You don’t get too many exhibition veterans who started their careers in the chemical industry. Valmir Fernandes made that very transition when he helped launch Cinemark Brazil, growing the business into a market leader as general manager for 10 years. Fernandes was promoted to head Cinemark International in 2006, where he has spearheaded projects such as introducing the private-label premium large-format concept, Cinemark XD, to screens across Latin America. BoxOffice talked to Fernandes and got a closer look at Cinemark’s overseas business.
What were some of the highlights for Cinemark International in 2014?
We definitely started the year worried about the impact of the World Cup. Not only because it was taking place in Brazil, but also because of the strong participation of other Latin American countries in the tournament and the fact that it would be held in the region for the first time in a while, meaning time zones wouldn’t be an issue. The good news is that we finished the year ahead of the previous one. We performed better than the domestic industry; by itself, that was an achievement, because to outperform in a year with such a distraction in the region, and specifically with our strong position in Brazil and Argentina-with Argentina getting to the semifinals-was not an easy time for us. But we managed to offset all that distraction and perform really well. We also initiated operations in Bolivia in early 2014 and continued growing in almost every country in Latin America. I would say even with the difficulties the region is facing, business has been very good for us, and we expect to continue to perform well in Latin America.
What do you think the future holds for a country like Brazil, where exhibition seems prime for expansion but the country’s economy is showing signs of slowing down?
The movie business continues to be very strong. I’m not seeing problems as long as we continue to have a great crowd, and that’s exactly what we are getting. I don’t feel we have the same problems that other sectors are facing, particularly because the unemployment rate continues to be very reasonable. I’m not making any forecasts, but up to now things have been good other than the fact that the whole world has been affected by the devaluation of other currencies against the dollar, but I think currency devaluation is a problem for any global company regardless of the region. Even in Brazil, with the political problems, the corruption, I don’t think there will be an impact on our business in 2015. The only thing that may, and I’ll be very clear, may have an impact is if people start to get worried about future investments. But that would impact three or four years from now, not 2015 or 2016. In fact, I believe we are looking at very good years, and I also expect some solid local product in Brazil to help us.

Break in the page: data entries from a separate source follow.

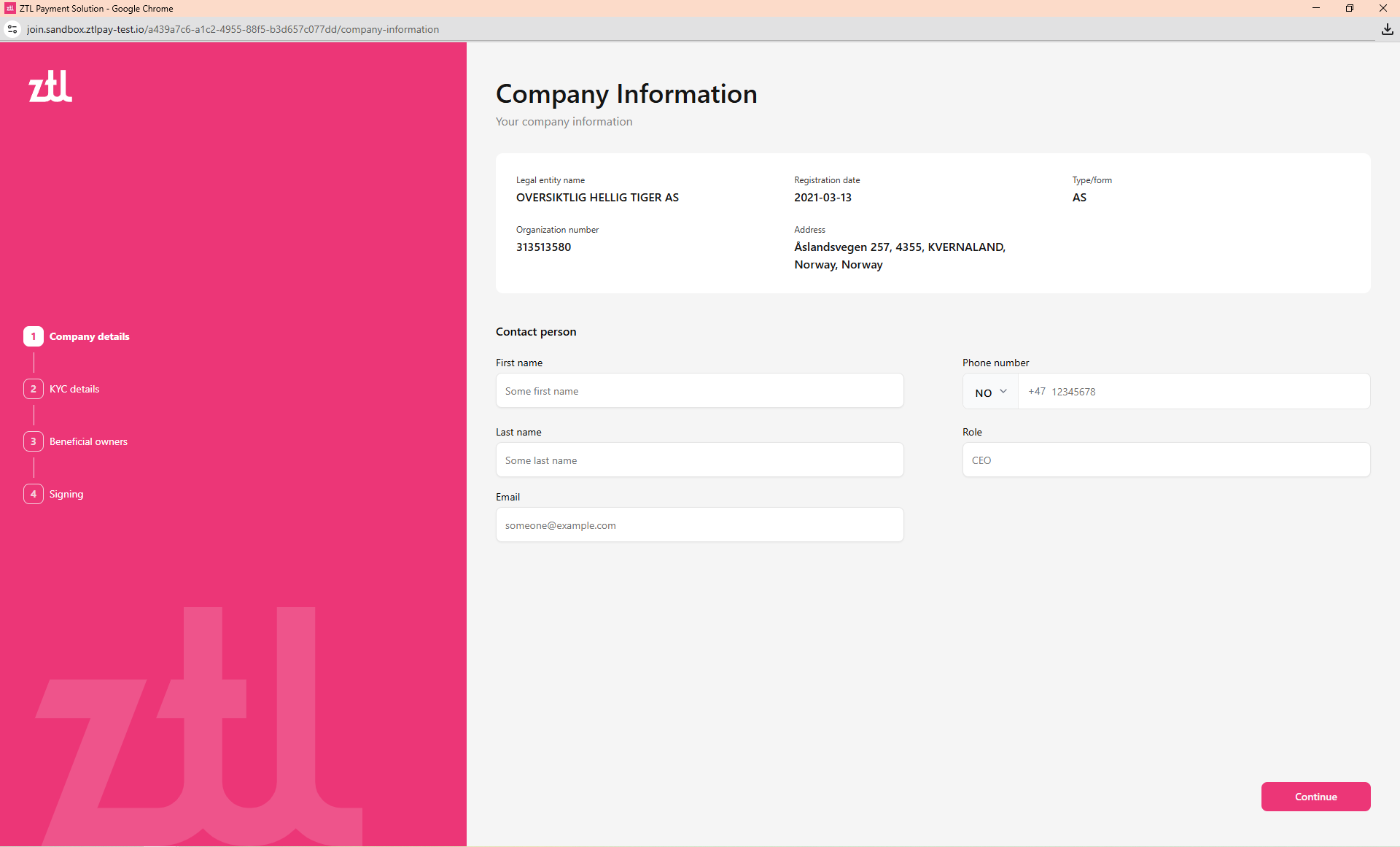This screenshot has width=1400, height=847.
Task: Go to the KYC details step
Action: (74, 389)
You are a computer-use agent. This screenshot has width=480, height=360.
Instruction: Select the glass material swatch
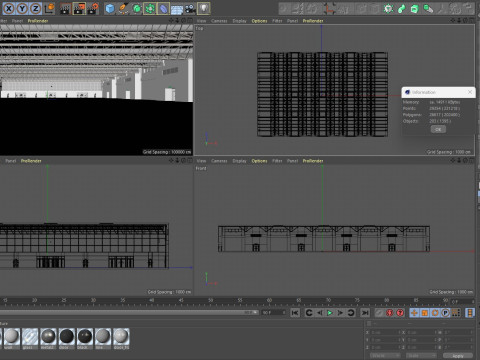[x=30, y=337]
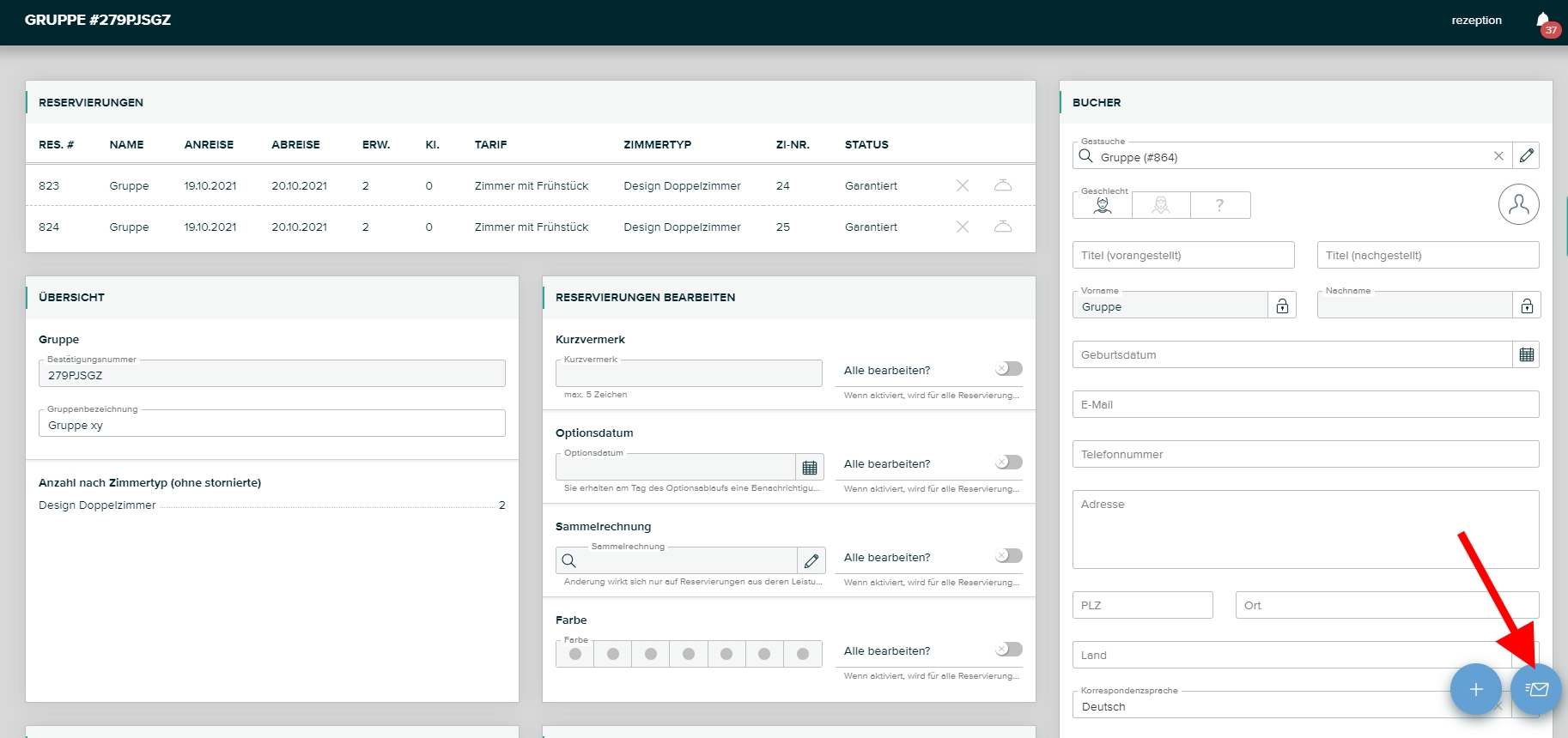Enable Alle bearbeiten toggle for Kurzvermerk
The image size is (1568, 738).
point(1009,369)
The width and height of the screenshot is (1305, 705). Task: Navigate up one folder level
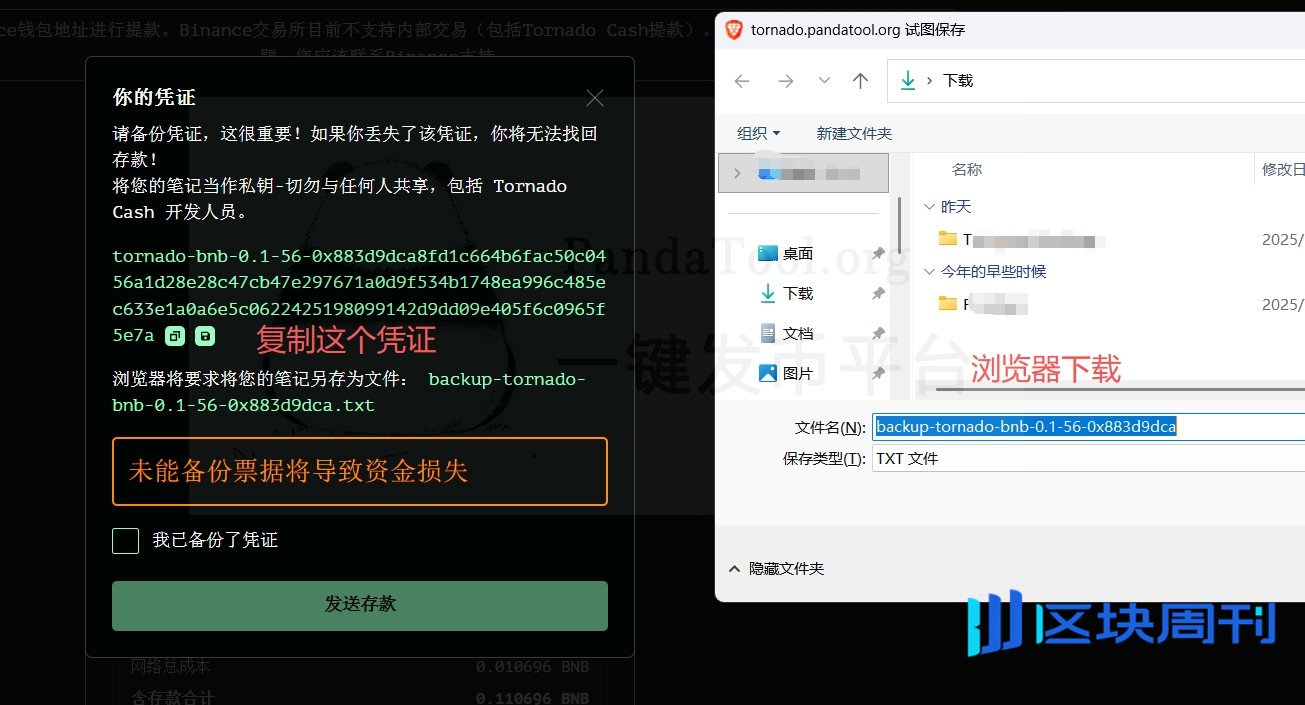(860, 81)
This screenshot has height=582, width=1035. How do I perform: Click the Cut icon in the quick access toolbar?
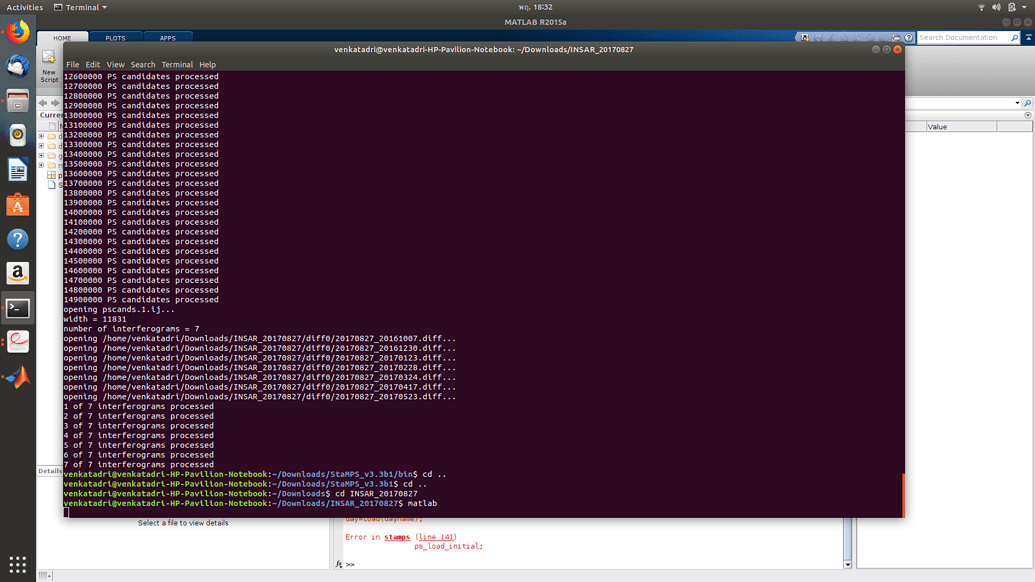(x=831, y=37)
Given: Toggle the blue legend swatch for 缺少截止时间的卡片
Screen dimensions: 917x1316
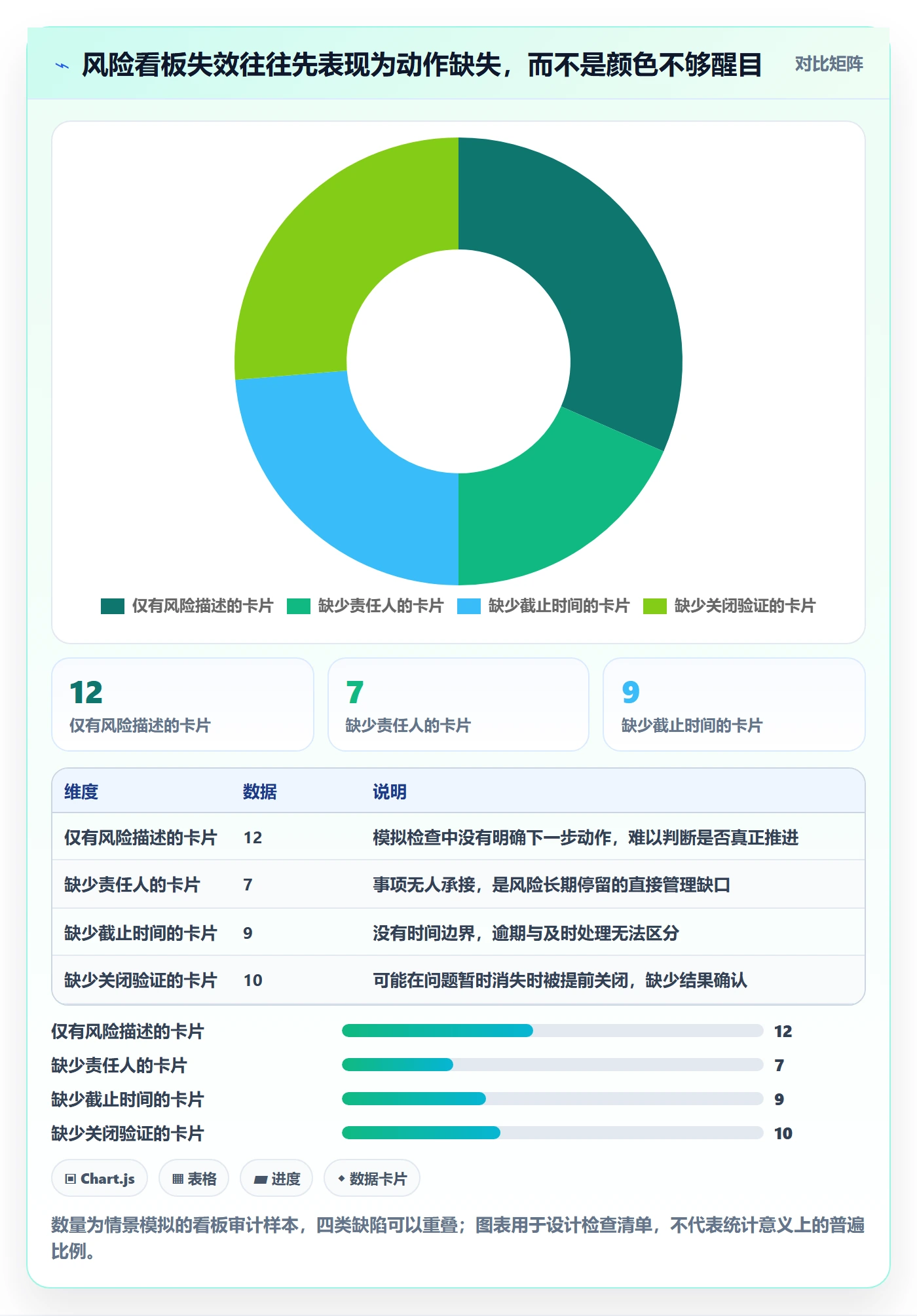Looking at the screenshot, I should (469, 606).
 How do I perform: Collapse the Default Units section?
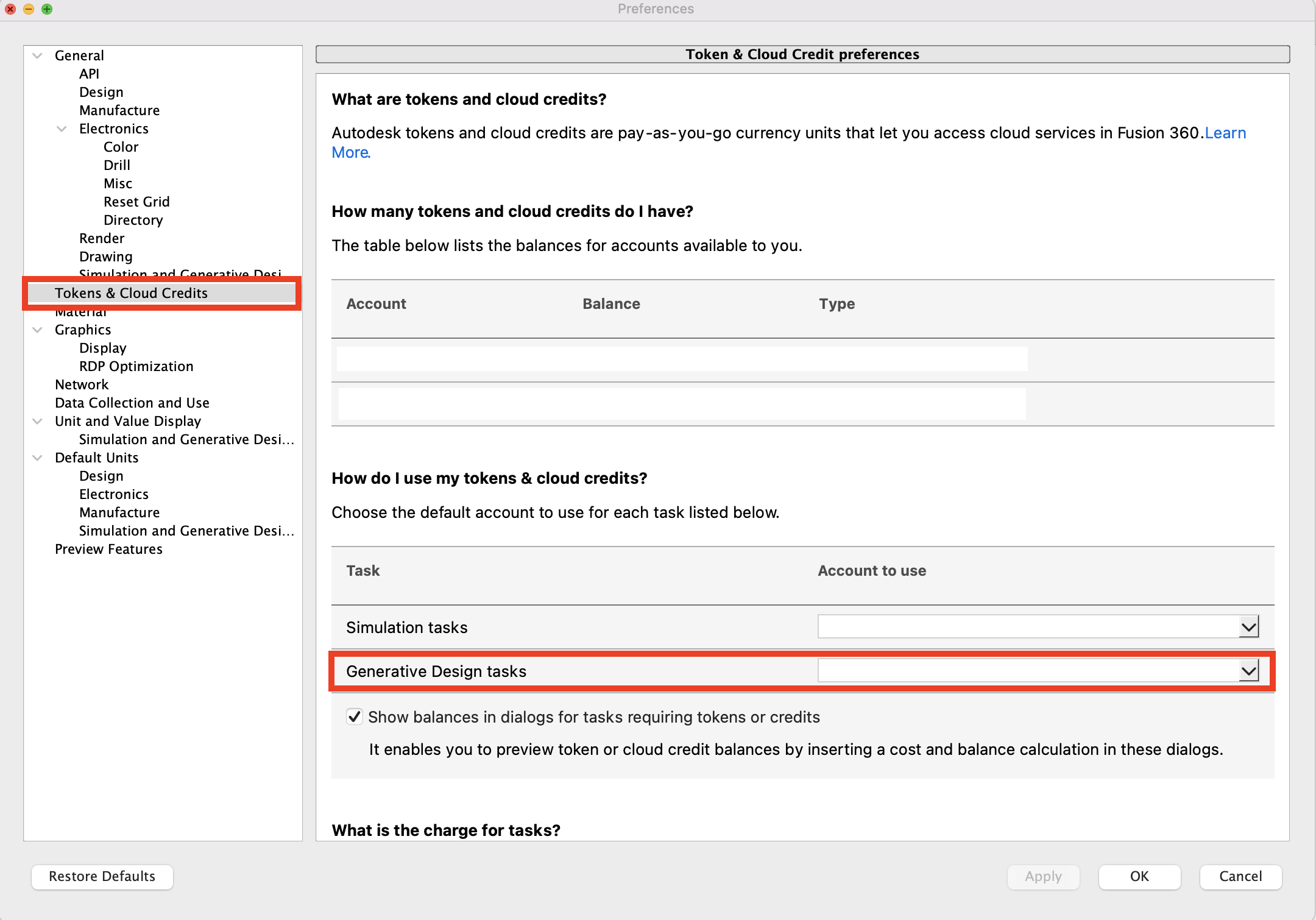(37, 458)
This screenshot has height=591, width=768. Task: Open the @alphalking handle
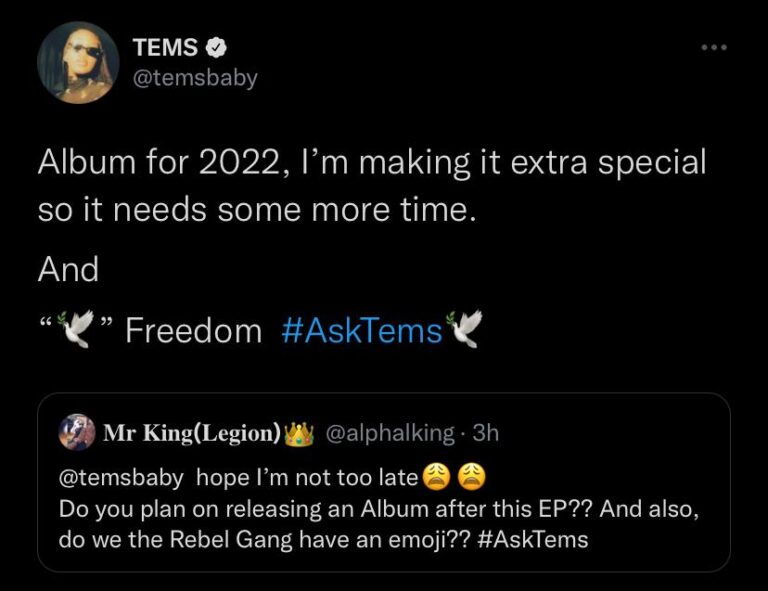390,433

As an exhibitor that has had an international presence for a long time now, is there any way you can prepare for something like currency devaluation?
As long as you have developed sound projects, they will go through the times of uncertainty or oscillation in the currency. The good thing is that our business, other than imported equipment, is totally conducted based on local currency. We know some things get more expensive, and we know some things get less expensive when you look at things in dollars, but our way to look at this is to manage the business as if we are a local company. We manage the business looking at all the drivers and all the elements in local currency, and then after managing the business in local currency, we translate whatever the results are to dollars. But we try to be very tight to operate everything as a local company that’s not even looking at the dollar, other than the fact that my imports are getting a little bit more expensive. But then I also have some local costs that are going to be cheaper-construction costs and things like that. We know the currencies are going to go up and down, and we’re going to wait for better times because we have gone through it before.
We’ve seen Cinemark expand throughout Latin America over the past couple of years, reaffirming its faith in the region. You mentioned Bolivia as a new market. What goes into finding a new territory?
When we look at new opportunities in the area, we normally link it to either a growth potential or a very, very reasonable and attractive deal that would put us in a different country. We entered Bolivia because we felt it was a very under-screened and underdeveloped market similar to the ones we first found when we entered Latin America. We found a very high-quality project to participate in, and you get into a new country and suddenly began selling an additional 800,000 to million tickets. We continue to look for similar opportunities. We are opening in a few months in Curaçao, and we’re opening in Paraguay at the end of the year or early next year. There are also opportunities in our existing territories, going to cities and areas that remain under-screened or with no theater offerings. I think what we are going to continue to see happening in Latin America is that the market is going to grow, not only because it has the potential to grow in the cities where we are already present but because there are markets that can be untapped, and then suddenly you have another project that is selling a half million tickets in a year. You’ll see this trend popping up in different regions where the movie business is not present.